Lately I've been seeing an increase of spam and emails with viruses in attached files.
Some of the subject or content is worded as if there was a prior conversation between myself and the sender, and it requests I click on the attached file (which of course I never do).

Or it mentions my recent purchase, and to click the attached file for invoice details. (There was no purchase).
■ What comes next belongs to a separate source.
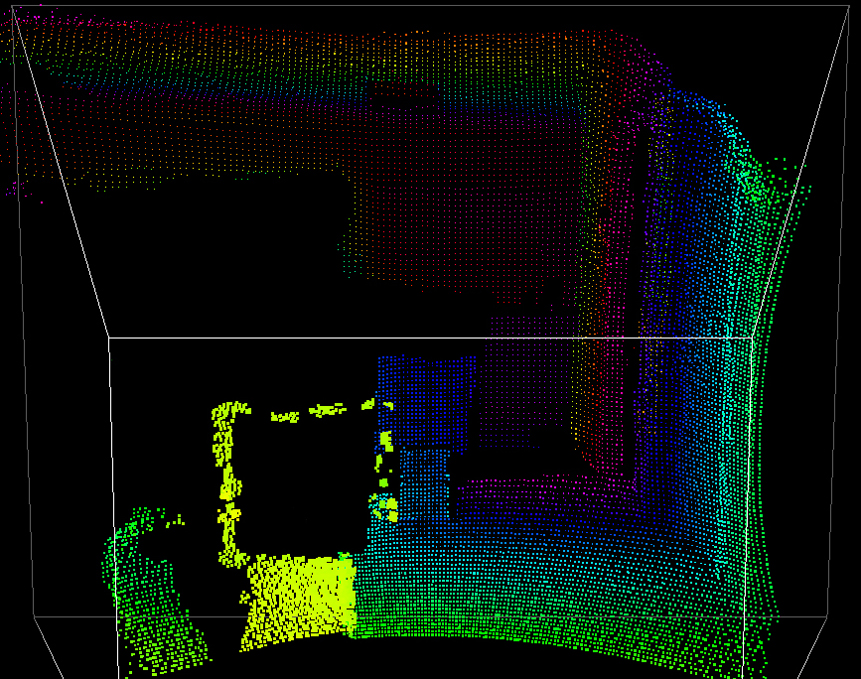861x679 pixels.
Task: Click the bounding box bottom-right corner
Action: tap(828, 617)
Today I received two that were requests for pricing. The sentence structure and grammar is the red flag, and investigating the IP of the sender verified it was bogus. Here is the content of the 2nd one:

Dear Customer,

This is Mr Larry Wood i send this inquiry to your company in regards to order some ( Tent Signs ) and i will be more happy if you can email me with the size and Prices that you have for sale as well...Please let me know if you do accept credit card as a form of payment, and that will be pick up at your location..Hope to read back from you soon.

With kind regards
Mr Larry Wood



Rather than just delete them, I decided to look at the email header info to see where they were really coming from - which is never where it looks like it came from if you only look at the return address or sender address.
I have found them originating from Iraq, Kazakhstan, and Ghana.
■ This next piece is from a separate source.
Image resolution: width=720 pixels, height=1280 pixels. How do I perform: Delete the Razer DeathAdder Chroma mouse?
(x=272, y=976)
The program I use which analyzes the email header info is called IPNetInfo. It's free, and works very fast. You can download it online.
To use it you would need to know how to look at and copy email header info. In Microsoft Outlook, it's pretty easy. Right click the email, select "options", and at the bottom section of the window that opens you will have the header info. You can either paste all of it into IPNetInfo or you can look for the last IP listed - which will actually be the first one appearing because of the order in which they are displayed.